I want to add one other comment which I think is relevant.
There are two approaches to cryptographic authenticity i.e secure attribution of data transmitted over the internet.

  1. Cryptographically verifiable commitments to immutable data serializations that are securely attributable to a digital identifier. Essentially immutable serializations of data with attached digital signatures of some type (this includes ZKPs)

  2. Cryptographically verifiable transformations of cryptographically verifiable data. This is highly experimental. But theoretically if I have a verifiable algorithm that mutates data, then given I can establish the authenticity of the source input data and also verify the authenticity of the transformation of that data, i.e the transformation was authorized in a verifiable way, then I can provenance the chain of transformations of that data from its verifiable source through every transformation of that data without having to keep around the intermediate forms. I can provide a proof to a downstream user of the data provenance transformation chain without having to keep around copies of all the intermediate transforms, because the downstream user can repeat the verifiable transformations. The verifiable transformation code as a verifiable algorithm has to be kept around, so this really on makes sense for single instruction multiple data type applications like AI. This enables a verifier to reproduce the sequence of transformations given the verifiable source inputs and verifiable algorithms.

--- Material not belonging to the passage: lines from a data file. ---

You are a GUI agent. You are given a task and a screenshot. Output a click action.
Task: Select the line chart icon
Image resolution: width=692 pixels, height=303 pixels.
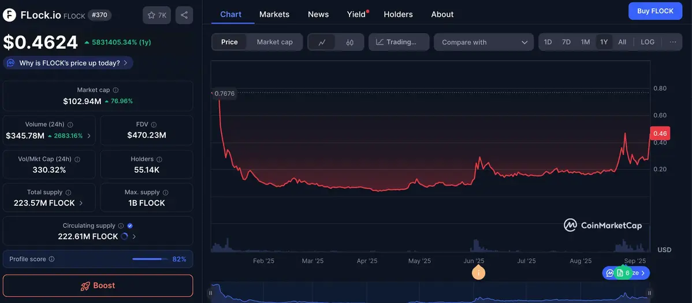322,42
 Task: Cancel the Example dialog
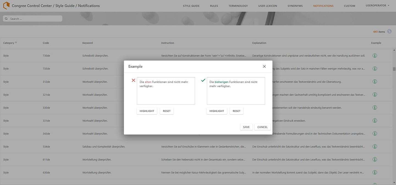[262, 127]
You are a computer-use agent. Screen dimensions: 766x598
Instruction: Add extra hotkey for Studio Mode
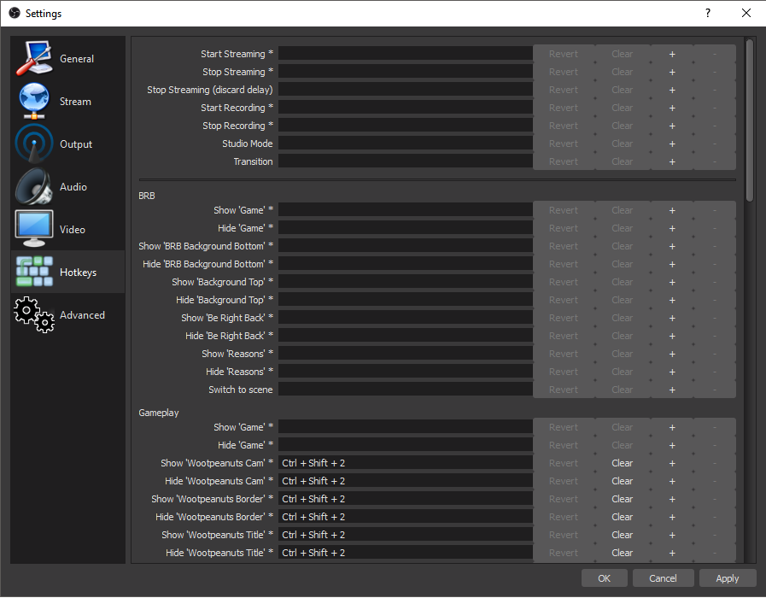point(672,144)
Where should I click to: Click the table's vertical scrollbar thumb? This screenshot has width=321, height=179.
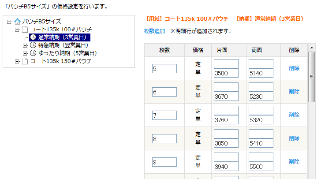[x=312, y=77]
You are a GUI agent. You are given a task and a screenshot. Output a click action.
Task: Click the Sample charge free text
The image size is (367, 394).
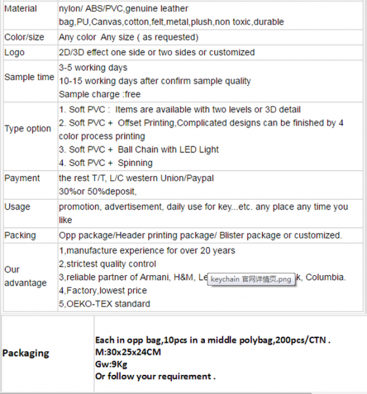[100, 95]
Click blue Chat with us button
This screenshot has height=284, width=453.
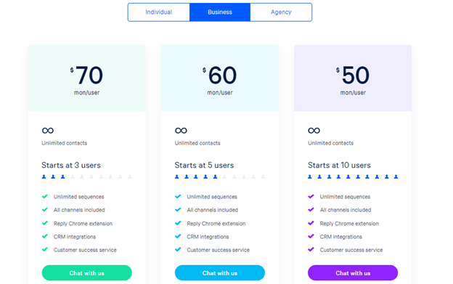point(220,272)
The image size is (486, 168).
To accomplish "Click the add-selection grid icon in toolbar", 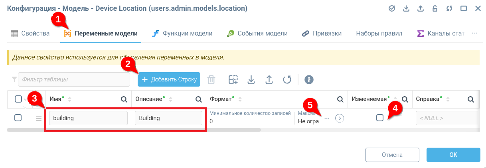I will 233,80.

Compared to number 1, tooling that supports Number 2 is relatively experimental, not well proven and much more difficult, complicated, harder to adopt, and risky. Technologically we are infants when it comes to verifiable algorithms for data transformations. We have had 30 years to figure out how to make brute force breaking of ECC digital signatures and Hashes computationally infeasible. These two are all the crypto we need for number 1.

Its easy to hand wave the number 2 merely because it sounds cool, but its not cool if its risky and hard to adopt.

RDF integrity proofs are more like number 2 than number 1. They are relatively new and therefore risky on a cryptographic time scale. And as I explained above they don't buy us much because its authenticity at rest we care about not merely integrity at rest. And most of the VC use cases are more compatible with number 1, that of a authorization sublayer to an authentication layer that merely depends on digital signatures for verifiable authenticity. And instead of verifiable algorithms to provenance transformations we just build a verifiable data structure made up of the results of the transformations appended in a chain or tree. This works today, no muss, no fuss and no fancy mechanisms. This seems like the practical path forward or at the very least the only reasonable starting point.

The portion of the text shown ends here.